'Francophonia': Bold modern look at how the Louvre survived WWII
Alexander Sokurov's quasi-documentary Francofonia is a brilliant meditation on art, on war - and what happens to art when nations go to war.
Alexander Sokurov's quasi-documentary Francofonia is a brilliant meditation on art, on war - and what happens to art when nations go to war.
In a bold mash-up of archival footage, reenactments, and reimaginings, the filmmaker examines how France's iconic museum, the Louvre, came into being. And how its palatial galleries - and the masterpieces in its collection - survived World War II.
There's everything here from newsreels of Nazi troops rolling into Paris to a scene of Sokurov himself Skyping to the captain of a storm-tossed Russian freighter carrying priceless artworks.
It was June 14, 1940, when German tanks rumbled down the Champs-Elysee - a Champs-Elysee eerily devoid of people. More than two million Parisians had already fled the city, the writing was on the wall. And on the walls of the Louvre: empty spaces where paintings had been taken down and shipped to safe hiding places in the countryside.
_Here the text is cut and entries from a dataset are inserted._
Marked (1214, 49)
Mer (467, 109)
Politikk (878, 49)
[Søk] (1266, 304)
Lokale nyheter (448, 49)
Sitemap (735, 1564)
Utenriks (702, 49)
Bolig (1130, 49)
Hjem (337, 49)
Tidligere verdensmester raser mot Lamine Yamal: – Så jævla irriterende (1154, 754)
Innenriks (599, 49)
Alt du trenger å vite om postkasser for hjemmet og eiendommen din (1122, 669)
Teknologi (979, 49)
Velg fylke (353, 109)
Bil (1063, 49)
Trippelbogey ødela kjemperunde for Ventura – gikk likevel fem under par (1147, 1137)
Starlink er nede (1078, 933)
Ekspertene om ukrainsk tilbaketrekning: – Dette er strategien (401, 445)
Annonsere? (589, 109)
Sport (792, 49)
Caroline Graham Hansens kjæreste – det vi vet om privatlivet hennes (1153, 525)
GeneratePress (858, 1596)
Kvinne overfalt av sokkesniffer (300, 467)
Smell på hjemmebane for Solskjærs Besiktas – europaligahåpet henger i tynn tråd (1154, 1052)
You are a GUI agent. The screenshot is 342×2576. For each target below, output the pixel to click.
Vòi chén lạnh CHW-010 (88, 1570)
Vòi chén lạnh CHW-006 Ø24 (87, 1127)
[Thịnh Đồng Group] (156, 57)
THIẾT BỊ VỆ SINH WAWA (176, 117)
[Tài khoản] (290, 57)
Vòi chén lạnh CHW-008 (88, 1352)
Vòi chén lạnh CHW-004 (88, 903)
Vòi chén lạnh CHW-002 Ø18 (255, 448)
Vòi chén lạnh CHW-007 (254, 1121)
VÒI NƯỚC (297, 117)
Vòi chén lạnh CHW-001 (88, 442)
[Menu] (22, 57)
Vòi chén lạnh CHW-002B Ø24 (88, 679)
Much of Francofonia centers around the real-life characters Jacques Jaujard, director of the Louvre at the time of the Occupation, and Franz Graf Wolff-Metternich, an official high up in Germany's Paris command.
As with the complicit relationship between another French cultural figure and another Nazi described in Volker Schlöndorff's 2014 film, Diplomacy, Jaujard (played by Louis-Do de Lencquesaing) and Wolff-Metternich (Benjamin Utzerath) were enemies on paper. But the two became collaborators, plotting to save the Louvre from destruction and to halt the shipment of artworks to Germany as trophies of war.
The camera in Francofonia prowls the corridors of the Louvre, stopping to take in ancient Assyrian friezes, the Mona Lisa. And then it soars over the museum's rooftops, the skyline of Paris, flying back into history, the modern buildings erased before our eyes. Suddenly the figure of Napoleon (Vincent Nemeth) is wandering the Louvre, too, stopping at his own portrait.
History is enshrined here. And in Sokurov's film, the art of centuries breathes anew.